• Source data:

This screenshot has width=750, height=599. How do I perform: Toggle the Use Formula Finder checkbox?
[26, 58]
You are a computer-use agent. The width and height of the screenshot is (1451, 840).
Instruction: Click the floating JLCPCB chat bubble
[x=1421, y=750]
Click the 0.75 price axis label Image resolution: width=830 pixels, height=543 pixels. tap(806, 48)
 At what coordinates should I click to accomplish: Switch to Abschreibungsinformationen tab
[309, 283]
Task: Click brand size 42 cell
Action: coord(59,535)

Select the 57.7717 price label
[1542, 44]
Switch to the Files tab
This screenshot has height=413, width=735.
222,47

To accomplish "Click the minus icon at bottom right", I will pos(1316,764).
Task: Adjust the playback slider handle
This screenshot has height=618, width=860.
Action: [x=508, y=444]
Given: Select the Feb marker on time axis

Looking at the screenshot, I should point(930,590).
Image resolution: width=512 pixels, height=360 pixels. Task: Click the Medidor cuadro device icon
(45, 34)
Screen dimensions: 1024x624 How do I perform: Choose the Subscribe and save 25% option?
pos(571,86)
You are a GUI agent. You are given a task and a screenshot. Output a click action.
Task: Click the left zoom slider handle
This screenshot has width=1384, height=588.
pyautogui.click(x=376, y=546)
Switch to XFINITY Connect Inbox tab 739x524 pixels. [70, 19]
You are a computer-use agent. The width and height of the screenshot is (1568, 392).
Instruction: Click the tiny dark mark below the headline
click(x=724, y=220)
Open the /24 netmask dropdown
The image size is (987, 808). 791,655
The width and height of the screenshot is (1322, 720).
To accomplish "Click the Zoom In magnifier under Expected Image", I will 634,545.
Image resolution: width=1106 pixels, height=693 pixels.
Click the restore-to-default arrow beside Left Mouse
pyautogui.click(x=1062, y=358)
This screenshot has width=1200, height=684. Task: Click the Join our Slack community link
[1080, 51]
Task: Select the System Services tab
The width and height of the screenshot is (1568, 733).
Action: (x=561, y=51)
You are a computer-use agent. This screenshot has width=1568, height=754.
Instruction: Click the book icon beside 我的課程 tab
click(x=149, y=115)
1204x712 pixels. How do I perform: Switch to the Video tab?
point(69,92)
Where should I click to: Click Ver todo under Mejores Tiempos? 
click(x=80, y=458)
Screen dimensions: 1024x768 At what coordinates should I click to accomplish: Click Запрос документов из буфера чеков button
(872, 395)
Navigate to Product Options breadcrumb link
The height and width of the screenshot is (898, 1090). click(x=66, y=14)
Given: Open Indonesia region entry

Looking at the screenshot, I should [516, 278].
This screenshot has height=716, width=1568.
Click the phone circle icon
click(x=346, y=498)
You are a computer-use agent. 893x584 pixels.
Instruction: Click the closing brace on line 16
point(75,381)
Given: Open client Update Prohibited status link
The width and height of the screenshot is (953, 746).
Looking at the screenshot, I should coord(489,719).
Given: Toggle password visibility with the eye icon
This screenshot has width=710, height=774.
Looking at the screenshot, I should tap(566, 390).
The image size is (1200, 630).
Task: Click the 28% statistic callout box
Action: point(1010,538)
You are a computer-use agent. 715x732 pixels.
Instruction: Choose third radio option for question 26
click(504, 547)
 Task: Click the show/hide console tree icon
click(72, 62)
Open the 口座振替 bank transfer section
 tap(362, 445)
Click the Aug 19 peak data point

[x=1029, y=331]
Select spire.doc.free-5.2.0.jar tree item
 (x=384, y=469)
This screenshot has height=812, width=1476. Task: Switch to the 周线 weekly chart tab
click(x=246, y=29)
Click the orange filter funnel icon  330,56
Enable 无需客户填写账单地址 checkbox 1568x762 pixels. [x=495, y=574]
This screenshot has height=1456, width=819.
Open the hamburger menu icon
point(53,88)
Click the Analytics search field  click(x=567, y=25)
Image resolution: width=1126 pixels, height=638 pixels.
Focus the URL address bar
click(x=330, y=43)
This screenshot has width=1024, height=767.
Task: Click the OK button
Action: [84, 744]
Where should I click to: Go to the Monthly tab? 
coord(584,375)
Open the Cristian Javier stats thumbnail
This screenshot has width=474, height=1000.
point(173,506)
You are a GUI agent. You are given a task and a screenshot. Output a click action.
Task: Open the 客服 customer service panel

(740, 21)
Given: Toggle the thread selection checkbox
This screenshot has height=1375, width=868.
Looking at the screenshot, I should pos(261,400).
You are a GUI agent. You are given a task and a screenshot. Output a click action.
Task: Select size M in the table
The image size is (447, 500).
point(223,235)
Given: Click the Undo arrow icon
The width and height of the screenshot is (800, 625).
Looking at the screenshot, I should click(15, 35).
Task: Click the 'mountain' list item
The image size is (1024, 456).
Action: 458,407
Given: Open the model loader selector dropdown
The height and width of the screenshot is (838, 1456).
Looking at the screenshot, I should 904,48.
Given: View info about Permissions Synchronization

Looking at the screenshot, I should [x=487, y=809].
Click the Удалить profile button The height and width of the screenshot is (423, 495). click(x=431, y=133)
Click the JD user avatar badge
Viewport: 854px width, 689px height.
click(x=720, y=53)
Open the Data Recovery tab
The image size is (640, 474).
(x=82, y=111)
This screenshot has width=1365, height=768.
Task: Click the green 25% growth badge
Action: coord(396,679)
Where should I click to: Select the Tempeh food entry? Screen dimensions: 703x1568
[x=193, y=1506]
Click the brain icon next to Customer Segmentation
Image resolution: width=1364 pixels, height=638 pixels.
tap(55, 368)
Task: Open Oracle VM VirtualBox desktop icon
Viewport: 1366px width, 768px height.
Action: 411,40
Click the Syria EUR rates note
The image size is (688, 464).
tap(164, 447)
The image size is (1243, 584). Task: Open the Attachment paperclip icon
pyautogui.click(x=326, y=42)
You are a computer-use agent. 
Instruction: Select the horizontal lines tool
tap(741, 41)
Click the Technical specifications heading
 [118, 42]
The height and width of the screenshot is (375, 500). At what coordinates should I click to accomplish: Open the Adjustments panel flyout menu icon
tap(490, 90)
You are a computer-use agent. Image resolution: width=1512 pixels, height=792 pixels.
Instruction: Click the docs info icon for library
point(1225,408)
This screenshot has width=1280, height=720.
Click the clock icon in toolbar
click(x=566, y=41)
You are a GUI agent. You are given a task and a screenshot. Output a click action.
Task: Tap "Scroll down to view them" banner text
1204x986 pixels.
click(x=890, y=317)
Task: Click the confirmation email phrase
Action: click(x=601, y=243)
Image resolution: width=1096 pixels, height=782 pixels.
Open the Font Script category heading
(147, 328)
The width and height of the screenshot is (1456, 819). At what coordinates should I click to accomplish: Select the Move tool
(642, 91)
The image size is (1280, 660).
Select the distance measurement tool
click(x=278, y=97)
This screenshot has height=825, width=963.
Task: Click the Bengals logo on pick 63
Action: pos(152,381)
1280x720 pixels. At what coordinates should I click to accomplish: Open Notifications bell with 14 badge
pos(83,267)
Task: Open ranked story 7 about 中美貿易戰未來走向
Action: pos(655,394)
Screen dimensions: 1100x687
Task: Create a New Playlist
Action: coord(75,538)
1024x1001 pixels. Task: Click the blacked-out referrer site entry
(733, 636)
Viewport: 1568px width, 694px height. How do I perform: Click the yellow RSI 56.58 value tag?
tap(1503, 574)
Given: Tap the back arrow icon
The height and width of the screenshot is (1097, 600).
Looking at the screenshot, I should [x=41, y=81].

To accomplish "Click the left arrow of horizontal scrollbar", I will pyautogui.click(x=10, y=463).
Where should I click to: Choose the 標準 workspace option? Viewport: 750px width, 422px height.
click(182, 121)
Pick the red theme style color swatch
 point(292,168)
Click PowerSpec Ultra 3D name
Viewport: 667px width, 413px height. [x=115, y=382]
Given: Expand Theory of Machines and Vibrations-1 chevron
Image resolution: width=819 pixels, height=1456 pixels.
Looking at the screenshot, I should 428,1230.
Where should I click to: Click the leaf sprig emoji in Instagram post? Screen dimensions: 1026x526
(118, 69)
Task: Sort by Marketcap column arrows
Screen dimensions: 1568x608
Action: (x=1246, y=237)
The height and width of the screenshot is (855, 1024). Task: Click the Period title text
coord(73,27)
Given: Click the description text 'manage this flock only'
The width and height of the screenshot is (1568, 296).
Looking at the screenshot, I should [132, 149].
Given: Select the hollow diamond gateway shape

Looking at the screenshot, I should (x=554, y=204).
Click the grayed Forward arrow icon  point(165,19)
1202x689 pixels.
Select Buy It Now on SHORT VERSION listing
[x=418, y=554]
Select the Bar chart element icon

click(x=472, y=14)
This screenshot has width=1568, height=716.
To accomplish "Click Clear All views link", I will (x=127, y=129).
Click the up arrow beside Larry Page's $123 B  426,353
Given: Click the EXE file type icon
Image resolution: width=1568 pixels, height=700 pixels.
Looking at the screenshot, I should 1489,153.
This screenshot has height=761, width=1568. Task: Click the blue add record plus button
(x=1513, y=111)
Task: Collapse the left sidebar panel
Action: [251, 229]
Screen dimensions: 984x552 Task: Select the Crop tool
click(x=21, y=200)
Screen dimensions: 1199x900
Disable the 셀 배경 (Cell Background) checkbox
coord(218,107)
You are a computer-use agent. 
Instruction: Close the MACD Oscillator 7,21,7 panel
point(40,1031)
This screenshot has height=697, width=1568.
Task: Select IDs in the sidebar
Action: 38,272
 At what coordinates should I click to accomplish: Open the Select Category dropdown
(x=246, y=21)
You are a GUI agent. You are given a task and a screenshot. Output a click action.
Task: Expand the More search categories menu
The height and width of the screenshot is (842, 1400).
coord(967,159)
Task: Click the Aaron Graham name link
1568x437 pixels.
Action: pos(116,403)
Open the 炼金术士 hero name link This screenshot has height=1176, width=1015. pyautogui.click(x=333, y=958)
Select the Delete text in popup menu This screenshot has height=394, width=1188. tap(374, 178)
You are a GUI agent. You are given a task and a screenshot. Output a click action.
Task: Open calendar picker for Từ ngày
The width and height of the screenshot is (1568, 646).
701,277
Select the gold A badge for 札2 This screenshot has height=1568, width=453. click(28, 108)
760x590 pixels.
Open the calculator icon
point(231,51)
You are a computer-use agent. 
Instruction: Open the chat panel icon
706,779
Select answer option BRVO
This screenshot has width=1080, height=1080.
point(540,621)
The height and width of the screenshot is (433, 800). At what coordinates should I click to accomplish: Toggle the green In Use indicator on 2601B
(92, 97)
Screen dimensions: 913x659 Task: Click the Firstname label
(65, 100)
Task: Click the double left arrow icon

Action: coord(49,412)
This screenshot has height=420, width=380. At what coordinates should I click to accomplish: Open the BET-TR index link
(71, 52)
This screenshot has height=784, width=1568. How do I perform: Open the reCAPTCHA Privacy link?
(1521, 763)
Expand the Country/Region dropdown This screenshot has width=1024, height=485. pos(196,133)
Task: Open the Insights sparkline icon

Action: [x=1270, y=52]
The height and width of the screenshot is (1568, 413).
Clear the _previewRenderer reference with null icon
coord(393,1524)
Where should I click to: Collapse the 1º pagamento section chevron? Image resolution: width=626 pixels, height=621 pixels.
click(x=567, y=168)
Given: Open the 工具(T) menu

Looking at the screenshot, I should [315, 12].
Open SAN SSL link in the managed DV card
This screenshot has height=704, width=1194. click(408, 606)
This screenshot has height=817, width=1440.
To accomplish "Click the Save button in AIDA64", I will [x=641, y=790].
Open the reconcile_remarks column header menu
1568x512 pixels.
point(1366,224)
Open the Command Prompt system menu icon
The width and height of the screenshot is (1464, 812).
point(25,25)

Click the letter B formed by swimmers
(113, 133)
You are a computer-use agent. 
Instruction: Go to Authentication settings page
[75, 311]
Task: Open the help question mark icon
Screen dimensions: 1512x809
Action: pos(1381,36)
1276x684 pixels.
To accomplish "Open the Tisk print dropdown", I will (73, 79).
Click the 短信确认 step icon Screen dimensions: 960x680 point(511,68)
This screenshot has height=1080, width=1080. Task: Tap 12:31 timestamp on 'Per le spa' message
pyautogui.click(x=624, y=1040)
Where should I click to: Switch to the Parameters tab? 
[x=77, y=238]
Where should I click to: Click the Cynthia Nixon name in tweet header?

• Exercise details: Copy each line of the listing above that contains the word "Expand".

• Solved exercise:
Given: Expand Theory of Machines and Vibrations-1 chevron
Task: Expand the More search categories menu
Expand the Country/Region dropdown This screenshot has width=1024, height=485. pos(196,133)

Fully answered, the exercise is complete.